NEUENRADE ▪ Der erste Talk-abend auf dem Rosa Sofa fand am Mittwochabend mit Pastor Dr. Peter Fabritz im Kulturschuppen statt.

Bei vollem Haus, einer urigen Atmosphäre und viel Charme sowie Wortwitz, wurde über geistliche- und weltliche Themen gesprochen. Ludger Heitmann von der Abteilung Literatur und Kleinkunst, fungierte als Moderator. Sowohl Zuschauerfragen wie auch vorbereitete Fragen, wurden an Fabritz gerichtet.

„Der Applaus war gerade sehr herzlich, wollen Sie da wirklich noch Neuenrade verlassen?“, war gleich die erste Frage von Heitmann. Doch der Pastor sagte, dass er sich sicher sei, obwohl er viele Menschen vermissen werde.

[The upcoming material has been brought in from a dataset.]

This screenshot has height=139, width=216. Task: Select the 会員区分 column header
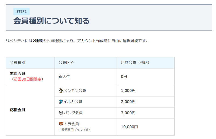click(x=66, y=63)
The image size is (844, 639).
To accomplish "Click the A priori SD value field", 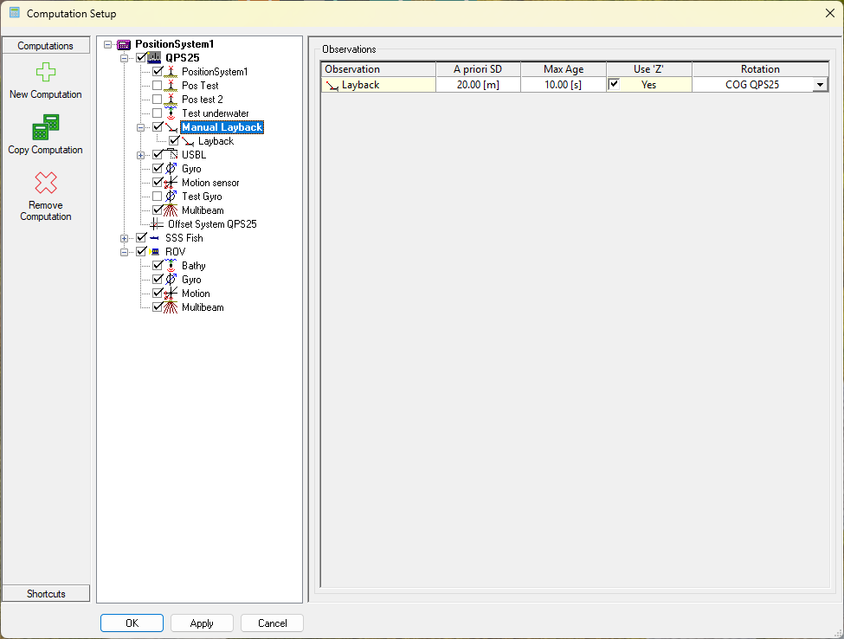I will coord(478,85).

In Oberhausen nimmt Fabritz eine neue Position als Pfarrer an. Bereits bei den ersten Besuchen in der neuen Gemeinde sei ihm aufgefallen, dass man selbst als Geistlicher in einer großen Stadt anonym ist.

„In Neuenrade treffe ich, nachdem ich die Haustür verlassen habe, nach mindestens 30 Metern auf jemanden der mich grüßt oder mit mir reden will“, erklärte Fabritz schmunzelnd.

Seine größten Momente die er in Neuenrade erleben durfte, waren für ihn die Feier der Sakramente, die Pfarrfeste oder wenn jemand nach zehn Jahren wieder zur Beichte kam.

Seinen schwersten Moment erlebte er erst in der vergangenen Woche bei der Beerdigung eines jungen Menschen. Auf die Zuschauerfrage, ob er es bereue Pastor geworden zu sein, erklärte Fabritz: „Ich würde es trotz schwerer Momente immer wieder tun.“

Auch die besondere Beziehung die Neuenrade als Mitglied des Bistums Essen zu seinen Dörfern, die zu Paderborn gehören hat, gefiel dem Pastor während seiner Amtszeit sehr. Man würde merken, dass das Bistum Paderborn von uralten Traditionen geprägt sei. Dies wäre auch bei den Dorfbewohnern der Fall.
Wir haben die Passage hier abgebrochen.